(Collected data entries)
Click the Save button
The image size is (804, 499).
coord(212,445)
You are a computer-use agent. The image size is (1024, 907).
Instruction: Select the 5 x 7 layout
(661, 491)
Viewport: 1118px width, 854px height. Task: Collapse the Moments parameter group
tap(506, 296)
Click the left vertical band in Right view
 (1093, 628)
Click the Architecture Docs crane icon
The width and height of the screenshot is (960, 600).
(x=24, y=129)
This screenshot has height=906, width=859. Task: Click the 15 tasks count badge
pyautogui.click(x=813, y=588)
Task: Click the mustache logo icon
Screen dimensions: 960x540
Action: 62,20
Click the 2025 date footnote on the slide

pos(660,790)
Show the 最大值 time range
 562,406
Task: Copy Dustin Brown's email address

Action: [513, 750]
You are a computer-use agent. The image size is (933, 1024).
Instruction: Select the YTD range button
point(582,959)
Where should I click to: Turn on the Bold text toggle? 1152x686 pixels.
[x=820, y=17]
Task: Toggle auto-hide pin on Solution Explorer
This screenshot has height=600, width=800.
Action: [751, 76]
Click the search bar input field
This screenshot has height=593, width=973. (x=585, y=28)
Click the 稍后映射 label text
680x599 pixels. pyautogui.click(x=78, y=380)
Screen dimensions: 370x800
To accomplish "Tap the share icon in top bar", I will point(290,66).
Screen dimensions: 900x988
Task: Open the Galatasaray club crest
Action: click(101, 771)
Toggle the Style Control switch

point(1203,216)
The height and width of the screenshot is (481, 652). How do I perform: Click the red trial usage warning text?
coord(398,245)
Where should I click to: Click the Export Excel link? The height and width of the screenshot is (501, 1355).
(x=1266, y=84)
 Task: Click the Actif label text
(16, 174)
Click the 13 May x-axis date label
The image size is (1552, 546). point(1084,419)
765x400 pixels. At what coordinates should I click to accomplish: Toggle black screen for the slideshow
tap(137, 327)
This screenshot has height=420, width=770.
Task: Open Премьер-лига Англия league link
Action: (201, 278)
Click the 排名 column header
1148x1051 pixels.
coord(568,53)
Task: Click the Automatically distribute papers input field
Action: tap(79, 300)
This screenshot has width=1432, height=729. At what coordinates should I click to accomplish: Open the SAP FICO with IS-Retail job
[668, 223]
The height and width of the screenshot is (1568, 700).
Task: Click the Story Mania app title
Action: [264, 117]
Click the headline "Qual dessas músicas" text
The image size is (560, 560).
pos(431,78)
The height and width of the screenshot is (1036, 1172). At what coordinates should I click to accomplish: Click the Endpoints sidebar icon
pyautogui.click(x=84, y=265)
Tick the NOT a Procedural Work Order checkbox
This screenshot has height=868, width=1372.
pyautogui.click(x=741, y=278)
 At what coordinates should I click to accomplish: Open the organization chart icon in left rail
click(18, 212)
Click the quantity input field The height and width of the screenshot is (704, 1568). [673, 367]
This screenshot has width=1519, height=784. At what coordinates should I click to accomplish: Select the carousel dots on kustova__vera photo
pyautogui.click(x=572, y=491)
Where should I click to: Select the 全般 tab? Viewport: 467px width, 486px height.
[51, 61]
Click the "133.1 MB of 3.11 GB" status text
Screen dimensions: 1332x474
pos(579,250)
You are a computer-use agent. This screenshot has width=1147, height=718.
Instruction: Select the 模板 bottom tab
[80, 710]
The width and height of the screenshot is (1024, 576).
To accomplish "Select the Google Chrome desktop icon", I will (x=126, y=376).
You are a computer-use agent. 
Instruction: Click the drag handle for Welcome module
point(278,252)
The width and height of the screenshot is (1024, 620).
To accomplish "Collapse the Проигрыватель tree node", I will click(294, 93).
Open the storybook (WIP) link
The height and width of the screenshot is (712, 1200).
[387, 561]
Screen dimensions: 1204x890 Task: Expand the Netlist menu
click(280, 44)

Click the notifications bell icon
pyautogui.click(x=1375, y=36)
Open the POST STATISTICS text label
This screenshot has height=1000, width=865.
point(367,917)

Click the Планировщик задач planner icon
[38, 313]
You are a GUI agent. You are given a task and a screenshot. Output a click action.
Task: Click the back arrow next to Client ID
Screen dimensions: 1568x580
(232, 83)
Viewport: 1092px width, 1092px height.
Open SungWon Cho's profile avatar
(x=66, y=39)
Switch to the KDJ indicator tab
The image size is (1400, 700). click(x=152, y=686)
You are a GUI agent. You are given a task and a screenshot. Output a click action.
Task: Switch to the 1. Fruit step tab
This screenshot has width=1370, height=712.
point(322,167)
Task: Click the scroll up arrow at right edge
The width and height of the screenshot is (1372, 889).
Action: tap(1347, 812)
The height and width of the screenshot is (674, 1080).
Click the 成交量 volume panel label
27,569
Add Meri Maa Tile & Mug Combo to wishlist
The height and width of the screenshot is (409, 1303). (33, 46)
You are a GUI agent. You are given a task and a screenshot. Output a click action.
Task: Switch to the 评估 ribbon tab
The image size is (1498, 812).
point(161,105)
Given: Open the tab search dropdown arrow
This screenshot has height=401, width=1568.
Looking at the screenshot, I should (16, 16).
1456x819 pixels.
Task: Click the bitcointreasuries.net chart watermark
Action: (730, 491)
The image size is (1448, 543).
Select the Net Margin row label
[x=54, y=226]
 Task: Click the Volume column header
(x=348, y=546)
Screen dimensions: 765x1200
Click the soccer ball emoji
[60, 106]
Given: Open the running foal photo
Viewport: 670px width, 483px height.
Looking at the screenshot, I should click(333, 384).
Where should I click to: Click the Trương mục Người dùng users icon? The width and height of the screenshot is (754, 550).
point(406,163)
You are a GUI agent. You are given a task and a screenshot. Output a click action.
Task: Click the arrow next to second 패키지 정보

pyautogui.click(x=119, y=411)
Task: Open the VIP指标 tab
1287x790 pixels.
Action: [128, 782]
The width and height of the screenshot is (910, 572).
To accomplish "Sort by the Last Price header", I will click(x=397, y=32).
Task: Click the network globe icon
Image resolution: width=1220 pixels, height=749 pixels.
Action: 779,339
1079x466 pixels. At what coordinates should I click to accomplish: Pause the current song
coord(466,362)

> [EXERCISE]
Return every line of the entries above that the string "computer" appears in.

> [RESULT OF THIS TASK]
You are a computer-use agent. The image size is (1024, 907).
You are a computer-use agent. The image size is (933, 1024).
You are a computer-use agent. This screenshot has width=1147, height=718.
You are a computer-use agent. 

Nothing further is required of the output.